** Required work **
Write out the listing below word for word, from its first line through the line containing "Action: tap(1183, 648)", with both of those lines included.

(Text and item location entries)
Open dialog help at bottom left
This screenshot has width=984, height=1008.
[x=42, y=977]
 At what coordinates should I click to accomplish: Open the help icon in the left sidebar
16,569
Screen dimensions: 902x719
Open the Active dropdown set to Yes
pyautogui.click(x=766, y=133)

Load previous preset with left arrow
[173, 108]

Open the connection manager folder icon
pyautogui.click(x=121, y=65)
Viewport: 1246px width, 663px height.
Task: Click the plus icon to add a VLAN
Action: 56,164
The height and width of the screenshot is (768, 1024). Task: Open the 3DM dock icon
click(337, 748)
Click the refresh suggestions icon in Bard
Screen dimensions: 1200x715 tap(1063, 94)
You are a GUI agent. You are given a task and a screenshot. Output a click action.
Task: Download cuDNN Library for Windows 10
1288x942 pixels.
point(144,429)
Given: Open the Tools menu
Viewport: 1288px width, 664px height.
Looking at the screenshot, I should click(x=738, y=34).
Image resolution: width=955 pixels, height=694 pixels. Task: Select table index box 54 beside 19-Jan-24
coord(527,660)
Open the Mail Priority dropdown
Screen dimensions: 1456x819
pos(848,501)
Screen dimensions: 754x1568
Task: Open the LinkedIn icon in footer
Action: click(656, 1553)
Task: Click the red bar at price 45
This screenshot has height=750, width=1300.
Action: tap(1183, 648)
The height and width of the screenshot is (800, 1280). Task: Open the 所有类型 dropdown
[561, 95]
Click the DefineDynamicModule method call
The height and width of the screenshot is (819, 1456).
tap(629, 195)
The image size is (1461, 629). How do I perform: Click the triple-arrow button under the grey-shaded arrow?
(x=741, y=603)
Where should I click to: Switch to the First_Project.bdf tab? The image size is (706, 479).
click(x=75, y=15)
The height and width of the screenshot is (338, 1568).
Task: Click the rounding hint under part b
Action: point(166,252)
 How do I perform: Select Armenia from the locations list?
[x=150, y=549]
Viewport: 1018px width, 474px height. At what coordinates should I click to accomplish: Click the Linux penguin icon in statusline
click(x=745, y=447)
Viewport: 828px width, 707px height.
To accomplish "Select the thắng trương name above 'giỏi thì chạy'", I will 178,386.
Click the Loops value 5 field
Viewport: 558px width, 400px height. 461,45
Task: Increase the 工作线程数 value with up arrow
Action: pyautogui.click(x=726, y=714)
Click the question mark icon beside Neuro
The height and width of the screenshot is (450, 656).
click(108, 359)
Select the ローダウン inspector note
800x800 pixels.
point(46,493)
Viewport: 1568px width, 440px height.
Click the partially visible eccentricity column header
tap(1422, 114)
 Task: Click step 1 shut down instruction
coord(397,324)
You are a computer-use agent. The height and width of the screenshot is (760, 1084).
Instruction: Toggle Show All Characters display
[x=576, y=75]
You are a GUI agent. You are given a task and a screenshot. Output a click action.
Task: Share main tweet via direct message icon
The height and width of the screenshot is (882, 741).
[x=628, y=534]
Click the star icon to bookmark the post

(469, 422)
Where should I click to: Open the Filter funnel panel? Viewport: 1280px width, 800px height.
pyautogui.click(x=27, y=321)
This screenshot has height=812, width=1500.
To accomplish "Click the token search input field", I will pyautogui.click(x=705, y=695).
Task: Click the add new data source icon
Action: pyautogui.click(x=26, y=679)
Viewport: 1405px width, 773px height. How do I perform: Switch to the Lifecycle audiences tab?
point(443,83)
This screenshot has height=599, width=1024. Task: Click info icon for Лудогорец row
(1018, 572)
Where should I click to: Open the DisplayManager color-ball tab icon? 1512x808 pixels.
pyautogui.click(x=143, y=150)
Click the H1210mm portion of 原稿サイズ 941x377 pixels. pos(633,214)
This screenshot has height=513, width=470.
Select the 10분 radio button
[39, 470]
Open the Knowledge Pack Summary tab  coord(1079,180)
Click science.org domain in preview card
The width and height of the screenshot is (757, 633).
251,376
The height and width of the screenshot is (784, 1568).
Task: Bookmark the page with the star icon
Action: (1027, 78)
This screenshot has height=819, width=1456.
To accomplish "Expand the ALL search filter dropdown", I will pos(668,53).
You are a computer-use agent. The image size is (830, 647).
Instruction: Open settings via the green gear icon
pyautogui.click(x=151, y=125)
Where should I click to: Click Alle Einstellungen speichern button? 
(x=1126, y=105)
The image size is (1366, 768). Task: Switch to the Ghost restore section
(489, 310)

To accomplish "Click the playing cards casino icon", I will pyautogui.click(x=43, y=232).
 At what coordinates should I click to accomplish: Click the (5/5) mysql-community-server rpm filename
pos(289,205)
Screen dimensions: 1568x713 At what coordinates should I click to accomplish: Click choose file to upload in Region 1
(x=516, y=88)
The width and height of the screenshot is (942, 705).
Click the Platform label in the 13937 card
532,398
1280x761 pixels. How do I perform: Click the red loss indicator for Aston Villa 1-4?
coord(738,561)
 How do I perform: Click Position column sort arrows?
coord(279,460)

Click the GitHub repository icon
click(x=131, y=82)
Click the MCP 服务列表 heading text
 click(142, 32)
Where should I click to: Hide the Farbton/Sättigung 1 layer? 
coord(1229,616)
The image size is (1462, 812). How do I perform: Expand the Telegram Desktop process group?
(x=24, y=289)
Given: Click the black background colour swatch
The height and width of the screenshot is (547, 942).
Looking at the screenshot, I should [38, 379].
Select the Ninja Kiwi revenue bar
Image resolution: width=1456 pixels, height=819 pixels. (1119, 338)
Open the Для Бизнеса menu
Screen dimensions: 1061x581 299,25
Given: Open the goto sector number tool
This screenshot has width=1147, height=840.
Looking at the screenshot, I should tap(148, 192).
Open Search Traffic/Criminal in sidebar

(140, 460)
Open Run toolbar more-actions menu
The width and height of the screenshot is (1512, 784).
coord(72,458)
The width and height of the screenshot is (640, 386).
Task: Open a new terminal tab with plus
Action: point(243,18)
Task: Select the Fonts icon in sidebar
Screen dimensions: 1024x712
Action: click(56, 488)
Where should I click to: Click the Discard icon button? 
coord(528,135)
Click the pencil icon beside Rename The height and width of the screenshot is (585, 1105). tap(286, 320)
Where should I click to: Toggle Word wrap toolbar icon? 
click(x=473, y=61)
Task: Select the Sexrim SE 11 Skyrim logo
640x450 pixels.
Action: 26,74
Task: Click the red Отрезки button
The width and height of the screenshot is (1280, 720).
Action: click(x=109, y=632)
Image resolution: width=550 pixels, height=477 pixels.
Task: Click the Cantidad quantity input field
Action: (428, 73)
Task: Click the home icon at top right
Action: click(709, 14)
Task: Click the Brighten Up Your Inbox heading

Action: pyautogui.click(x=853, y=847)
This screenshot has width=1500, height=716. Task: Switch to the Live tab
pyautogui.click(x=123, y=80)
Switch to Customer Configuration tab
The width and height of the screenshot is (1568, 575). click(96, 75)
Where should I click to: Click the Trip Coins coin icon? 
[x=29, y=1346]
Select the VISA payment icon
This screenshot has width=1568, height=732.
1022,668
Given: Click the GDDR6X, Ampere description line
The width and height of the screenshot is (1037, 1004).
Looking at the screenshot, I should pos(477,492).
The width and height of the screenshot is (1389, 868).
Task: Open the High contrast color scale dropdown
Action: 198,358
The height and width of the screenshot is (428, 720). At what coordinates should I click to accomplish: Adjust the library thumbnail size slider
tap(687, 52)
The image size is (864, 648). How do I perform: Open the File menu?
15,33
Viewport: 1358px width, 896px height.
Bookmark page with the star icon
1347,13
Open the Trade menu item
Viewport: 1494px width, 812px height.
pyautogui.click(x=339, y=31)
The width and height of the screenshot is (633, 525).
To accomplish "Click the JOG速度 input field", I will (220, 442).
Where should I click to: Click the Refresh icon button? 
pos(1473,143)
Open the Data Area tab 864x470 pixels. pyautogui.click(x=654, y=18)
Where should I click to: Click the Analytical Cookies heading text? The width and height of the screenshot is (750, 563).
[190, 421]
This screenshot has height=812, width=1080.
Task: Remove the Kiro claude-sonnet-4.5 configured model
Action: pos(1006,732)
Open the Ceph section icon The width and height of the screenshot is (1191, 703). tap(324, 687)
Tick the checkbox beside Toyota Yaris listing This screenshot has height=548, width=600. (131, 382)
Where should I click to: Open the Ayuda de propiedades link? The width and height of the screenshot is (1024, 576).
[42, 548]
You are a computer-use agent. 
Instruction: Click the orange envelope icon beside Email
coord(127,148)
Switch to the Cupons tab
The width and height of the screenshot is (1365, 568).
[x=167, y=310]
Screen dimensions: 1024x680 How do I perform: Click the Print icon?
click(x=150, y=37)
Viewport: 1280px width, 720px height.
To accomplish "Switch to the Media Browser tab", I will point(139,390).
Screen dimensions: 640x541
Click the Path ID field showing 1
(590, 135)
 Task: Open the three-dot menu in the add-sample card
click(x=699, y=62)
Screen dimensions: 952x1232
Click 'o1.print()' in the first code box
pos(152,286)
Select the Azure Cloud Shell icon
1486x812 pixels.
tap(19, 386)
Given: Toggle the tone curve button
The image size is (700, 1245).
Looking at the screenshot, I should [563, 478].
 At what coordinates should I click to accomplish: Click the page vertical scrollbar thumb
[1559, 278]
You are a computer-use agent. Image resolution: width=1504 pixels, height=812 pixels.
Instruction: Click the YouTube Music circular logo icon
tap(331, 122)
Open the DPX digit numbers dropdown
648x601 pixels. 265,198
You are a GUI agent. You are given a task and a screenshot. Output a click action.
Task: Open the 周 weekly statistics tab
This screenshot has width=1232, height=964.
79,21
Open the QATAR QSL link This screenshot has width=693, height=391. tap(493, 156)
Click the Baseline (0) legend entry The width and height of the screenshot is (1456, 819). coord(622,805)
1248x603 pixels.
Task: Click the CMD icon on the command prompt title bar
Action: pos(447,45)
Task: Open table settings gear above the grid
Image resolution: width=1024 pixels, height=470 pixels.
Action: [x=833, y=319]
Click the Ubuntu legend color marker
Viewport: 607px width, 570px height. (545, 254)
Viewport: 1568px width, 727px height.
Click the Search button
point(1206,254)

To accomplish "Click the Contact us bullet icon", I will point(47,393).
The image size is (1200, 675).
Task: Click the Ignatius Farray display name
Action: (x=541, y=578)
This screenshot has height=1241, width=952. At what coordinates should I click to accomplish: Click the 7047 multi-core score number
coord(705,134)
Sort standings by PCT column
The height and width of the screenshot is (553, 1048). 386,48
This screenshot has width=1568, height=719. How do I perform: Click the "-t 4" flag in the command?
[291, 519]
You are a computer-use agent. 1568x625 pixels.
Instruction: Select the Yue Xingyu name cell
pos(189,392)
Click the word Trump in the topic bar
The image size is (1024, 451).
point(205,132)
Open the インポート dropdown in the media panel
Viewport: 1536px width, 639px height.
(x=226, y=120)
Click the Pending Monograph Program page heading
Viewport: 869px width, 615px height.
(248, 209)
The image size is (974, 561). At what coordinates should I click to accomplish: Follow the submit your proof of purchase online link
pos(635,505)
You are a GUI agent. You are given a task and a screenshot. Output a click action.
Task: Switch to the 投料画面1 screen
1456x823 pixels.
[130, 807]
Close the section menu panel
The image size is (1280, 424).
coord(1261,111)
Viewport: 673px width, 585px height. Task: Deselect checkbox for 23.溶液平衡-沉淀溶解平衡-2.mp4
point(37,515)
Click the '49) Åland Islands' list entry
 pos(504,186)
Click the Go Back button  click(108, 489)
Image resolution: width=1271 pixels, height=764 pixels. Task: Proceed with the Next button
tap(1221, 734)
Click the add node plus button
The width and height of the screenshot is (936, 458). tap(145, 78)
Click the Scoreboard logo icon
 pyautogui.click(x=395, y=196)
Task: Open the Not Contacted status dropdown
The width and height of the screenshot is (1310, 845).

** Solved problem **
Open dialog help at bottom left
This screenshot has width=984, height=1008.
[x=42, y=977]
 At what coordinates should I click to accomplish: Open the help icon in the left sidebar
16,569
Screen dimensions: 902x719
Open the Active dropdown set to Yes
pyautogui.click(x=766, y=133)

Load previous preset with left arrow
[173, 108]

Open the connection manager folder icon
pyautogui.click(x=121, y=65)
Viewport: 1246px width, 663px height.
Task: Click the plus icon to add a VLAN
Action: 56,164
The height and width of the screenshot is (768, 1024). Task: Open the 3DM dock icon
click(337, 748)
Click the refresh suggestions icon in Bard
Screen dimensions: 1200x715 tap(1063, 94)
You are a GUI agent. You are given a task and a screenshot. Output a click action.
Task: Download cuDNN Library for Windows 10
1288x942 pixels.
point(144,429)
Given: Open the Tools menu
Viewport: 1288px width, 664px height.
Looking at the screenshot, I should click(x=738, y=34).
Image resolution: width=955 pixels, height=694 pixels. Task: Select table index box 54 beside 19-Jan-24
coord(527,660)
Open the Mail Priority dropdown
Screen dimensions: 1456x819
pos(848,501)
Screen dimensions: 754x1568
Task: Open the LinkedIn icon in footer
Action: click(656, 1553)
Task: Click the red bar at price 45
This screenshot has height=750, width=1300.
Action: tap(1183, 648)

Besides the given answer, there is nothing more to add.